§ **What the task asks**: Reproduce the lines below, changing every occurrence of "computer-use agent" to "desktop automation agent" and leaving everything else as it is.
==== Provided data ====
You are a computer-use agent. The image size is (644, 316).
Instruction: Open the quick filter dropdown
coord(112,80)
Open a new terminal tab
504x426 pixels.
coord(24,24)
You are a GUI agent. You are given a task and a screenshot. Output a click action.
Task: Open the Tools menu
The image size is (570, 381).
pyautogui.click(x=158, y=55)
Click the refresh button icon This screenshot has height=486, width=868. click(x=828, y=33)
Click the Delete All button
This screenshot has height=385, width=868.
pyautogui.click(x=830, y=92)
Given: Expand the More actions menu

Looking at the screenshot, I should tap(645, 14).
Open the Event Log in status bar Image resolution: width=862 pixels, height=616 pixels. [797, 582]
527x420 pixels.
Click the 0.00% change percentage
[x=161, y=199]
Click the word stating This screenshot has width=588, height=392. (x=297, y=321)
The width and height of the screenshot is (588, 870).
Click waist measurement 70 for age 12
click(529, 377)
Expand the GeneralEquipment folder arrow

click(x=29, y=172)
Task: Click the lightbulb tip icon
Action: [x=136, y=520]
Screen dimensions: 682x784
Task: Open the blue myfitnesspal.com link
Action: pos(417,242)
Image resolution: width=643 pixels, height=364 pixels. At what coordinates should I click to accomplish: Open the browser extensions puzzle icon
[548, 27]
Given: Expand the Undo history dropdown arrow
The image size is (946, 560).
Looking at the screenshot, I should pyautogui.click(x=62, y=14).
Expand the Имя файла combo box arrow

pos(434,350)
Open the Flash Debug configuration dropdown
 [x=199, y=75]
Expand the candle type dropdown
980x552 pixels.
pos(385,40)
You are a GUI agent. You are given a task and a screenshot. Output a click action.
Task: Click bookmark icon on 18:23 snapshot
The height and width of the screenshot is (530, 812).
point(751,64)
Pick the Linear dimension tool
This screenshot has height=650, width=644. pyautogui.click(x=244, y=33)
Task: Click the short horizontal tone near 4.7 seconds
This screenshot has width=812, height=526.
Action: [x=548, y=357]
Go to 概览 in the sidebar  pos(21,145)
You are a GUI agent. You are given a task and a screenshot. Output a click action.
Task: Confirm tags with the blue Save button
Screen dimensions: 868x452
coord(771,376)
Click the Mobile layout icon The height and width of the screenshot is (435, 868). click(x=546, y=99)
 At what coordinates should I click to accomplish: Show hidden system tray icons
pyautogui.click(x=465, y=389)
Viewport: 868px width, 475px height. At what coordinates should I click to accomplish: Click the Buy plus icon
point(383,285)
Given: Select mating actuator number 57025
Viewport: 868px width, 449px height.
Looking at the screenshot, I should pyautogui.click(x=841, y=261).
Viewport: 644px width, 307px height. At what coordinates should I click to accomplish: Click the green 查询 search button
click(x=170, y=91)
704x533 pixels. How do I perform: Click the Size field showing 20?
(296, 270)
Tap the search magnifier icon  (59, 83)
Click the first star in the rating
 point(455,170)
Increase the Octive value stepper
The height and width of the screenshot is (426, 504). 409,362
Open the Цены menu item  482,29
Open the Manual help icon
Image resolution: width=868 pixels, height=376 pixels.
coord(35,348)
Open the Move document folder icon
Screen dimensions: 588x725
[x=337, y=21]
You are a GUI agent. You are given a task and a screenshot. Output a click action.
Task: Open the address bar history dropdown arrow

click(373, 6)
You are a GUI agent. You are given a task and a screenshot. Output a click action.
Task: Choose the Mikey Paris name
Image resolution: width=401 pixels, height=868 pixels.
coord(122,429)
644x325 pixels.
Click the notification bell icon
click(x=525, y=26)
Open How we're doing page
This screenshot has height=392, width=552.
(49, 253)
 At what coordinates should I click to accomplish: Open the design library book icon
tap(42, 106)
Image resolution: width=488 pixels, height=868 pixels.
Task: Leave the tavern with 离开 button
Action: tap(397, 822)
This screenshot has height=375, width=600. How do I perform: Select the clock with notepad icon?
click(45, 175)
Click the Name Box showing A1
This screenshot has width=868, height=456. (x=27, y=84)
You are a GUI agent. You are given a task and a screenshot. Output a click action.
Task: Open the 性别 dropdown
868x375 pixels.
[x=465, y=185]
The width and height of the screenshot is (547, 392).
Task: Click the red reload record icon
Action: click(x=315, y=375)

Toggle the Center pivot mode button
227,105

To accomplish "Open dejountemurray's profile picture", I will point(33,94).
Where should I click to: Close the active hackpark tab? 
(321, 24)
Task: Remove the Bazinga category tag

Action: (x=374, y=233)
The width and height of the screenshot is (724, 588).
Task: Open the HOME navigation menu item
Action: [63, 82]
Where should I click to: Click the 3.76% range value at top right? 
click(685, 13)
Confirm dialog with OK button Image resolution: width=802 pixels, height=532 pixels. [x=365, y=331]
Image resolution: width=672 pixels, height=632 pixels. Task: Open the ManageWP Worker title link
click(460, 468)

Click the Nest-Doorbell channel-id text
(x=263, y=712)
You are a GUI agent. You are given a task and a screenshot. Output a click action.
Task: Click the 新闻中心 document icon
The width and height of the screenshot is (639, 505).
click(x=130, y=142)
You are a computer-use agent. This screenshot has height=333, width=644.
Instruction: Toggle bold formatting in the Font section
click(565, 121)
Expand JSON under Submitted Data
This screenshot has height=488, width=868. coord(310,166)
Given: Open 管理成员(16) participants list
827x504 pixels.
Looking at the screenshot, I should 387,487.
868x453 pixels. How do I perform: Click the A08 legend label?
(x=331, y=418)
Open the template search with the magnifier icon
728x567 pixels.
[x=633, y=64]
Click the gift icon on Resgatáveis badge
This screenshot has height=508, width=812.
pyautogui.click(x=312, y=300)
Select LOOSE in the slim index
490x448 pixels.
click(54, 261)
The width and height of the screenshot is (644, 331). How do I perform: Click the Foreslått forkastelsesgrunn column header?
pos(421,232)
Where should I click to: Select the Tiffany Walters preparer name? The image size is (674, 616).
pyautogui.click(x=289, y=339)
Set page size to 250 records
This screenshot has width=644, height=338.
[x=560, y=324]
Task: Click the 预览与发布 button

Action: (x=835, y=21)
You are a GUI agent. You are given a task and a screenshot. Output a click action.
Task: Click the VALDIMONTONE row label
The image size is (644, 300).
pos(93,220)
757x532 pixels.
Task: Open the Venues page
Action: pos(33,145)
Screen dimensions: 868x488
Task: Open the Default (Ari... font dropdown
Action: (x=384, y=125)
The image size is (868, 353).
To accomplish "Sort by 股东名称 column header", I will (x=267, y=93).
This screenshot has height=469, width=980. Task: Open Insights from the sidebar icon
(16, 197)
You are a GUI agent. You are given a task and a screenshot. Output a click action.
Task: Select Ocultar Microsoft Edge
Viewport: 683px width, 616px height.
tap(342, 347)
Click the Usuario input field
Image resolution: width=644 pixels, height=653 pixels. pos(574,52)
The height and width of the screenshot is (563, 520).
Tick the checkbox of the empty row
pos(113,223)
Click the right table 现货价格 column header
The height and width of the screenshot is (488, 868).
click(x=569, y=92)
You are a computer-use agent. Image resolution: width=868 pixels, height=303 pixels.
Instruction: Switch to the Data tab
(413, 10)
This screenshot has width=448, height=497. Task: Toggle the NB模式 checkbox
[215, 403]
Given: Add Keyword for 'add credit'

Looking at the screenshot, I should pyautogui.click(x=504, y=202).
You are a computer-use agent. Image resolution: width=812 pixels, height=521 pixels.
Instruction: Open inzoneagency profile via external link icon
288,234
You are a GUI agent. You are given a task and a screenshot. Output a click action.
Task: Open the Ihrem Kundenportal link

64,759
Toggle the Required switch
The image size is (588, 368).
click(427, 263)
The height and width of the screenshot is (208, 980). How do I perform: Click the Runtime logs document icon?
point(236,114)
====
§ **Written answer**:
You are a desktop automation agent. The image size is (644, 316).
Instruction: Open the quick filter dropdown
coord(112,80)
Open a new terminal tab
504x426 pixels.
coord(24,24)
You are a GUI agent. You are given a task and a screenshot. Output a click action.
Task: Open the Tools menu
The image size is (570, 381).
pyautogui.click(x=158, y=55)
Click the refresh button icon This screenshot has height=486, width=868. click(x=828, y=33)
Click the Delete All button
This screenshot has height=385, width=868.
pyautogui.click(x=830, y=92)
Given: Expand the More actions menu

Looking at the screenshot, I should tap(645, 14).
Open the Event Log in status bar Image resolution: width=862 pixels, height=616 pixels. [797, 582]
527x420 pixels.
Click the 0.00% change percentage
[x=161, y=199]
Click the word stating This screenshot has width=588, height=392. (x=297, y=321)
The width and height of the screenshot is (588, 870).
Click waist measurement 70 for age 12
click(529, 377)
Expand the GeneralEquipment folder arrow

click(x=29, y=172)
Task: Click the lightbulb tip icon
Action: [x=136, y=520]
Screen dimensions: 682x784
Task: Open the blue myfitnesspal.com link
Action: pos(417,242)
Image resolution: width=643 pixels, height=364 pixels. At what coordinates should I click to accomplish: Open the browser extensions puzzle icon
[548, 27]
Given: Expand the Undo history dropdown arrow
The image size is (946, 560).
Looking at the screenshot, I should pyautogui.click(x=62, y=14).
Expand the Имя файла combo box arrow

pos(434,350)
Open the Flash Debug configuration dropdown
 [x=199, y=75]
Expand the candle type dropdown
980x552 pixels.
pos(385,40)
You are a GUI agent. You are given a task and a screenshot. Output a click action.
Task: Click bookmark icon on 18:23 snapshot
The height and width of the screenshot is (530, 812).
point(751,64)
Pick the Linear dimension tool
This screenshot has height=650, width=644. pyautogui.click(x=244, y=33)
Task: Click the short horizontal tone near 4.7 seconds
This screenshot has width=812, height=526.
Action: [x=548, y=357]
Go to 概览 in the sidebar  pos(21,145)
You are a GUI agent. You are given a task and a screenshot. Output a click action.
Task: Confirm tags with the blue Save button
Screen dimensions: 868x452
coord(771,376)
Click the Mobile layout icon The height and width of the screenshot is (435, 868). click(x=546, y=99)
 At what coordinates should I click to accomplish: Show hidden system tray icons
pyautogui.click(x=465, y=389)
Viewport: 868px width, 475px height. At what coordinates should I click to accomplish: Click the Buy plus icon
point(383,285)
Given: Select mating actuator number 57025
Viewport: 868px width, 449px height.
Looking at the screenshot, I should pyautogui.click(x=841, y=261).
Viewport: 644px width, 307px height. At what coordinates should I click to accomplish: Click the green 查询 search button
click(x=170, y=91)
704x533 pixels. How do I perform: Click the Size field showing 20?
(296, 270)
Tap the search magnifier icon  (59, 83)
Click the first star in the rating
 point(455,170)
Increase the Octive value stepper
The height and width of the screenshot is (426, 504). 409,362
Open the Цены menu item  482,29
Open the Manual help icon
Image resolution: width=868 pixels, height=376 pixels.
coord(35,348)
Open the Move document folder icon
Screen dimensions: 588x725
[x=337, y=21]
You are a GUI agent. You are given a task and a screenshot. Output a click action.
Task: Open the address bar history dropdown arrow

click(373, 6)
You are a GUI agent. You are given a task and a screenshot. Output a click action.
Task: Choose the Mikey Paris name
Image resolution: width=401 pixels, height=868 pixels.
coord(122,429)
644x325 pixels.
Click the notification bell icon
click(x=525, y=26)
Open How we're doing page
This screenshot has height=392, width=552.
(49, 253)
 At what coordinates should I click to accomplish: Open the design library book icon
tap(42, 106)
Image resolution: width=488 pixels, height=868 pixels.
Task: Leave the tavern with 离开 button
Action: tap(397, 822)
This screenshot has height=375, width=600. How do I perform: Select the clock with notepad icon?
click(45, 175)
Click the Name Box showing A1
This screenshot has width=868, height=456. (x=27, y=84)
You are a GUI agent. You are given a task and a screenshot. Output a click action.
Task: Open the 性别 dropdown
868x375 pixels.
[x=465, y=185]
The width and height of the screenshot is (547, 392).
Task: Click the red reload record icon
Action: click(x=315, y=375)

Toggle the Center pivot mode button
227,105

To accomplish "Open dejountemurray's profile picture", I will point(33,94).
Where should I click to: Close the active hackpark tab? 
(321, 24)
Task: Remove the Bazinga category tag

Action: (x=374, y=233)
The width and height of the screenshot is (724, 588).
Task: Open the HOME navigation menu item
Action: [63, 82]
Where should I click to: Click the 3.76% range value at top right? 
click(685, 13)
Confirm dialog with OK button Image resolution: width=802 pixels, height=532 pixels. [x=365, y=331]
Image resolution: width=672 pixels, height=632 pixels. Task: Open the ManageWP Worker title link
click(460, 468)

Click the Nest-Doorbell channel-id text
(x=263, y=712)
You are a GUI agent. You are given a task and a screenshot. Output a click action.
Task: Click the 新闻中心 document icon
The width and height of the screenshot is (639, 505).
click(x=130, y=142)
You are a desktop automation agent. This screenshot has height=333, width=644.
Instruction: Toggle bold formatting in the Font section
click(565, 121)
Expand JSON under Submitted Data
This screenshot has height=488, width=868. coord(310,166)
Given: Open 管理成员(16) participants list
827x504 pixels.
Looking at the screenshot, I should 387,487.
868x453 pixels. How do I perform: Click the A08 legend label?
(x=331, y=418)
Open the template search with the magnifier icon
728x567 pixels.
[x=633, y=64]
Click the gift icon on Resgatáveis badge
This screenshot has height=508, width=812.
pyautogui.click(x=312, y=300)
Select LOOSE in the slim index
490x448 pixels.
click(54, 261)
The width and height of the screenshot is (644, 331). How do I perform: Click the Foreslått forkastelsesgrunn column header?
pos(421,232)
Where should I click to: Select the Tiffany Walters preparer name? The image size is (674, 616).
pyautogui.click(x=289, y=339)
Set page size to 250 records
This screenshot has width=644, height=338.
[x=560, y=324]
Task: Click the 预览与发布 button

Action: (x=835, y=21)
You are a GUI agent. You are given a task and a screenshot. Output a click action.
Task: Click the VALDIMONTONE row label
The image size is (644, 300).
pos(93,220)
757x532 pixels.
Task: Open the Venues page
Action: pos(33,145)
Screen dimensions: 868x488
Task: Open the Default (Ari... font dropdown
Action: (x=384, y=125)
The image size is (868, 353).
To accomplish "Sort by 股东名称 column header", I will (x=267, y=93).
This screenshot has height=469, width=980. Task: Open Insights from the sidebar icon
(16, 197)
You are a GUI agent. You are given a task and a screenshot. Output a click action.
Task: Select Ocultar Microsoft Edge
Viewport: 683px width, 616px height.
tap(342, 347)
Click the Usuario input field
Image resolution: width=644 pixels, height=653 pixels. pos(574,52)
The height and width of the screenshot is (563, 520).
Tick the checkbox of the empty row
pos(113,223)
Click the right table 现货价格 column header
The height and width of the screenshot is (488, 868).
click(x=569, y=92)
You are a desktop automation agent. Image resolution: width=868 pixels, height=303 pixels.
Instruction: Switch to the Data tab
(413, 10)
This screenshot has width=448, height=497. Task: Toggle the NB模式 checkbox
[215, 403]
Given: Add Keyword for 'add credit'

Looking at the screenshot, I should pyautogui.click(x=504, y=202).
You are a desktop automation agent. Image resolution: width=812 pixels, height=521 pixels.
Instruction: Open inzoneagency profile via external link icon
288,234
You are a GUI agent. You are given a task and a screenshot. Output a click action.
Task: Open the Ihrem Kundenportal link

64,759
Toggle the Required switch
The image size is (588, 368).
click(427, 263)
The height and width of the screenshot is (208, 980). How do I perform: Click the Runtime logs document icon?
point(236,114)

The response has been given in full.